Song by Aly Hasan, Sadi Vai, Manam, Aamin Ale Uday, Rakib Hasan, Maruf Akan, Siam Hawladar, Mr. Rizan
- Language: Bengali
- Released: 11 August 2022
- Studio: CBLS Records
- Venue: Dhaka, Bangladesh
- Genre: Hip hop music
- Length: 3:37
- Label: G-Series
- Songwriter: Aly Hasan
- Producer: Sadi Vai

= Bebshar Poristhiti =

2022 song by Aly Hasan and his team

"Bebshar Poristhiti" (ব্যবসায় পরিস্থিতি) is a rap song by Aly Hasan released in 2022. The song went viral and appreciated in Bangladesh after its release on August 11. The song tells the story of a businessman's plight during the recession during the COVID-19 pandemic.

==Background==
The artist, composer and lyricist of the song is Aly Hasan.

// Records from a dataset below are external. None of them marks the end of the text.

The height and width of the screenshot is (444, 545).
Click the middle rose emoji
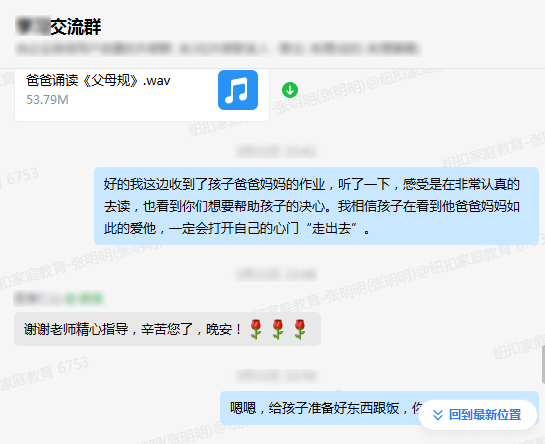pyautogui.click(x=278, y=329)
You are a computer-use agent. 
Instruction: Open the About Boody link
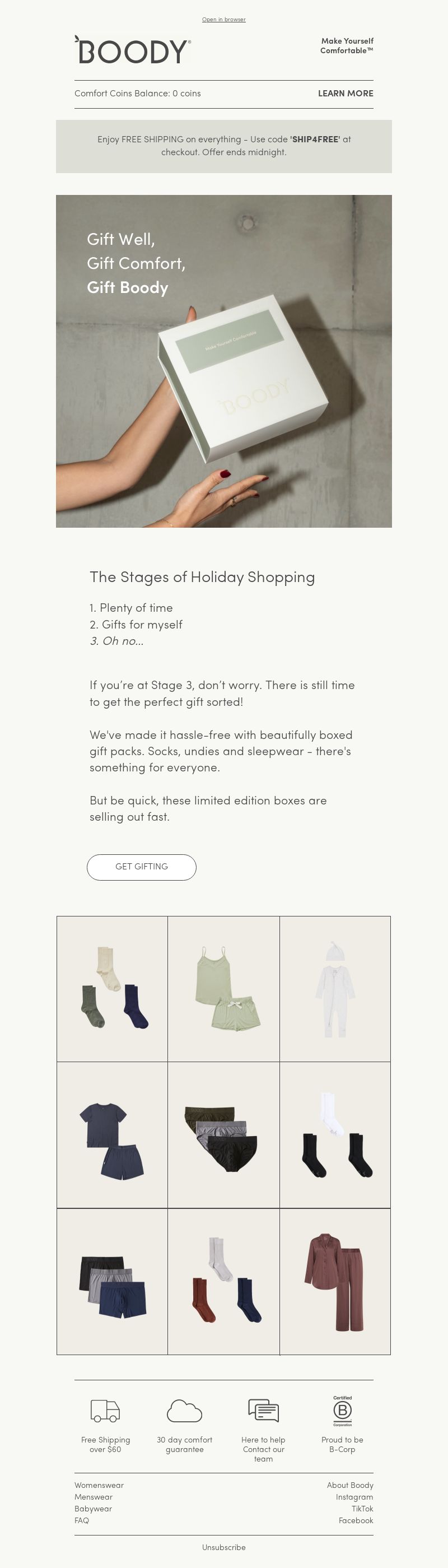pos(350,1485)
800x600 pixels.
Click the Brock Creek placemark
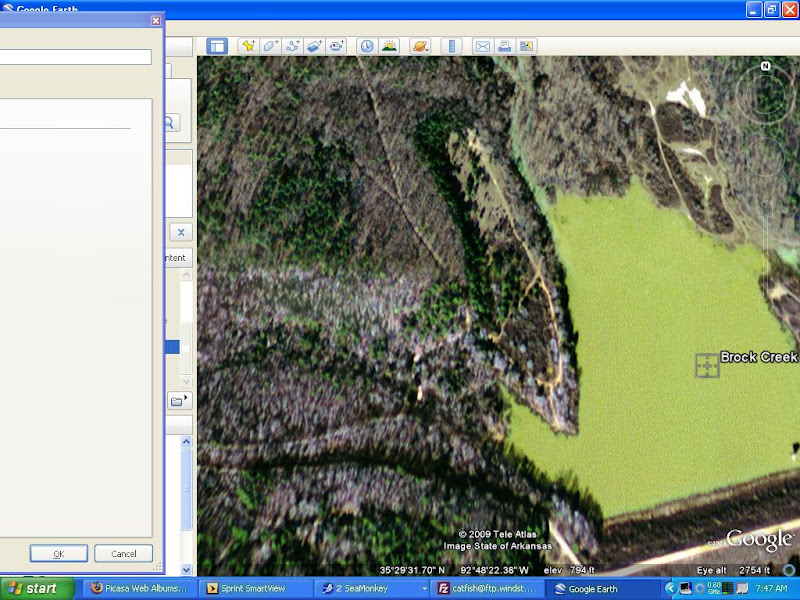coord(707,366)

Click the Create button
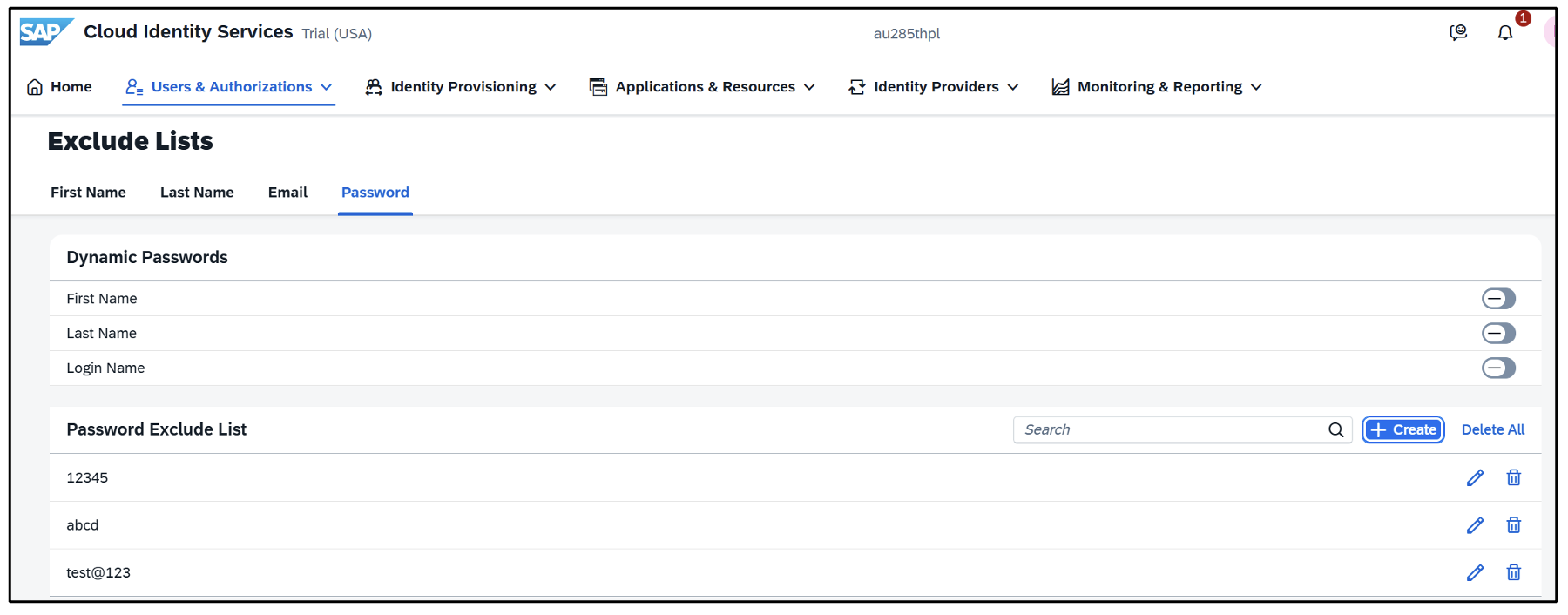[x=1403, y=429]
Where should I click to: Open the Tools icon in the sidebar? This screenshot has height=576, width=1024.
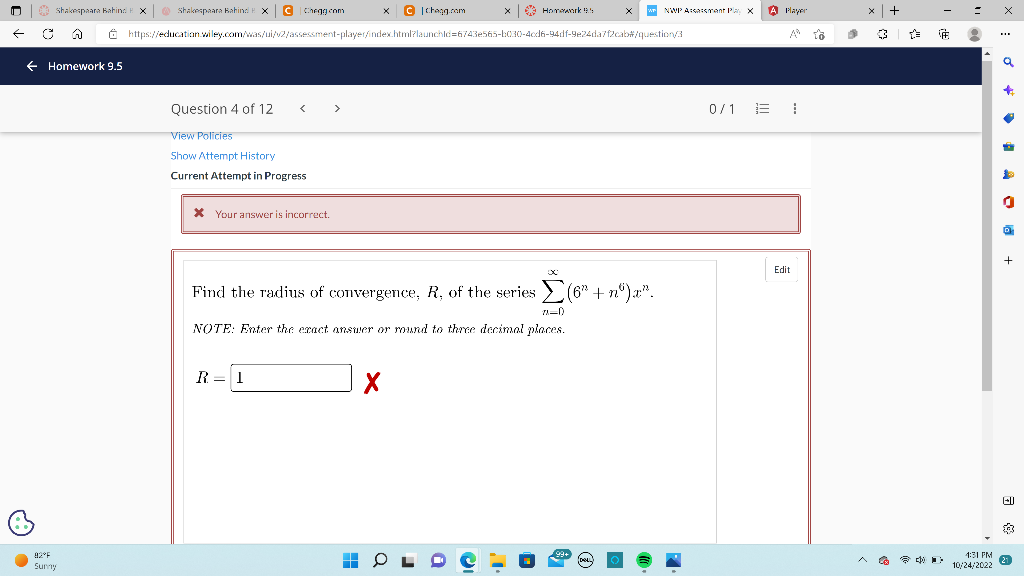click(x=1009, y=146)
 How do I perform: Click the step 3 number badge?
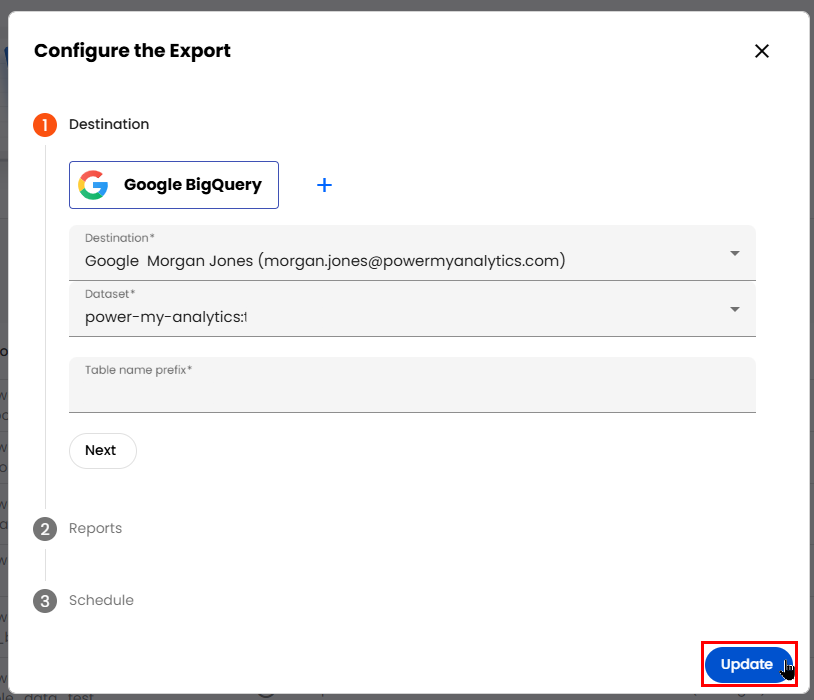pyautogui.click(x=45, y=601)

Around 2010, he used to make rap songs which he used to upload on his YouTube channel named "Khaas Bangla". But those songs were not popular. Also he used to sing in concerts. He got his inspiration for rap music from his paternal grandmother. He used to talk to his grandmother in a funny way. He was an expatriate from Qatar who returned home in 2017 after a three-year stay to take over the management of his father's hardware store in Narayanganj. While in charge of the shop, he used to talk to the customers in rhythm. He used to write down those rhythms in his diary. The continuous loss in his business was another inspiration for his song. He didn't release the song to be popular but he released the song to highlight his business story.

==Record and release==
He started production of the song in February 2022 when he sold the store. He recorded the song with his own funds in May. After he posted the song on Facebook, G-Series released it on 11 August 2022. With permission from an acquaintance's father, he shot the song's music video in a shop. After waiting for 4 hours from 11 am, he shot the video there after the shop owner left. The music video gets at least 0.3 million views in one day on YouTube.

==Reception==
The song became popular and went viral as it depicted the plight, problems and struggles of a businessman during the COVID-19 pandemic. Bangladeshi film director Mostofa Sarwar Farooki said about the song, "This is the real gold. The work of art captures its time. In this song, its artists are sitting on the chest of time and playing Sarinda!" Besides, the netizens of the country also praised Aly Hassan for acting in the music video. Shahriar Nafees praised the song.